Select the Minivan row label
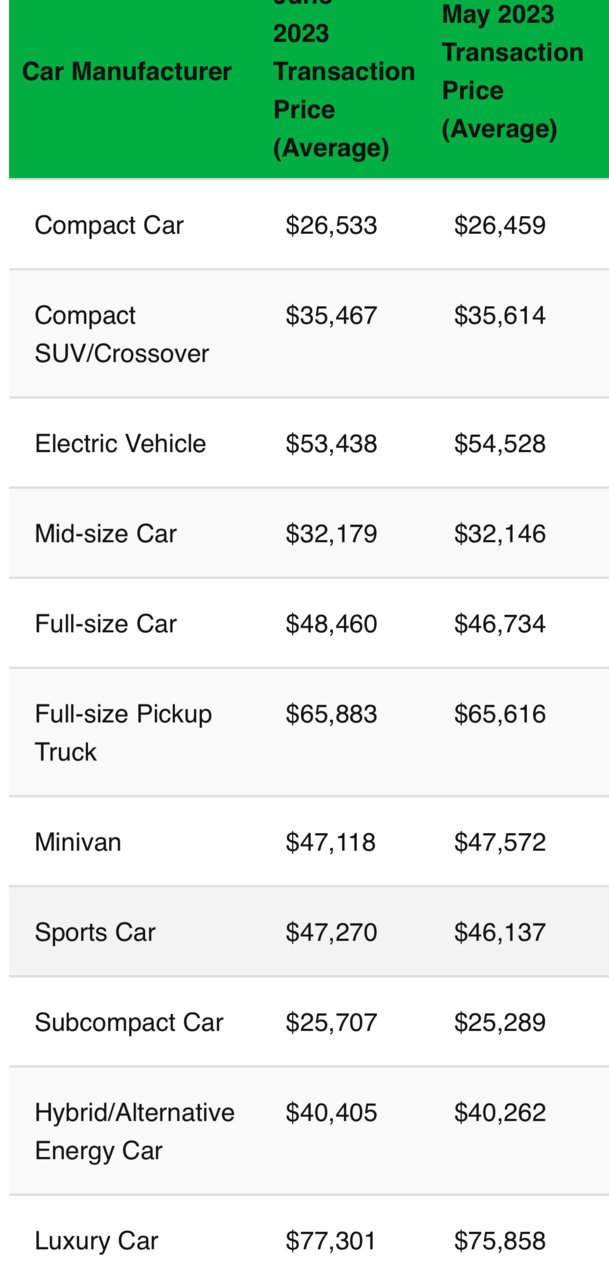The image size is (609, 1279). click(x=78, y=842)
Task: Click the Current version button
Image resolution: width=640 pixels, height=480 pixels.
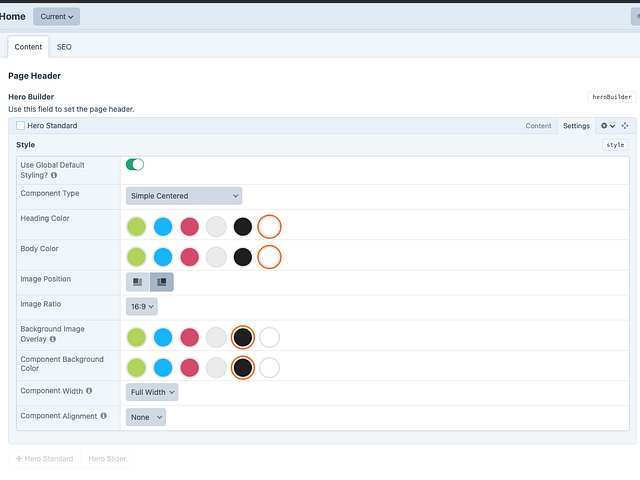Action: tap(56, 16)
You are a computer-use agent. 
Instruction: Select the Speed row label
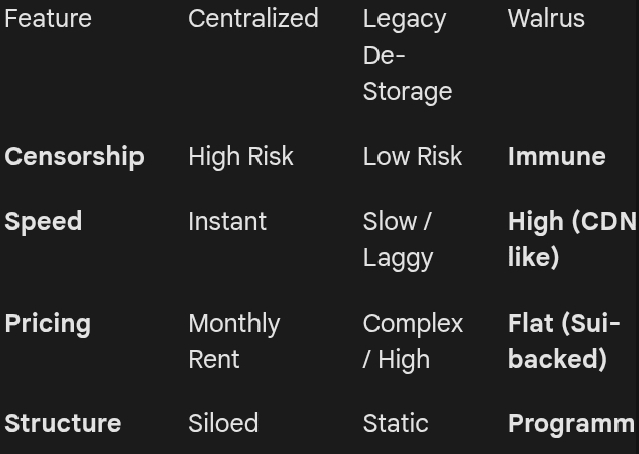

========================================

• [Instructions to follow]:
An exact copy of the entries above is required, with the pictures left out.

• [Problem solution]:
Select the Minivan row label
The image size is (609, 1279). click(x=78, y=842)
Task: Click the Current version button
Image resolution: width=640 pixels, height=480 pixels.
Action: tap(56, 16)
You are a computer-use agent. 
Instruction: Select the Speed row label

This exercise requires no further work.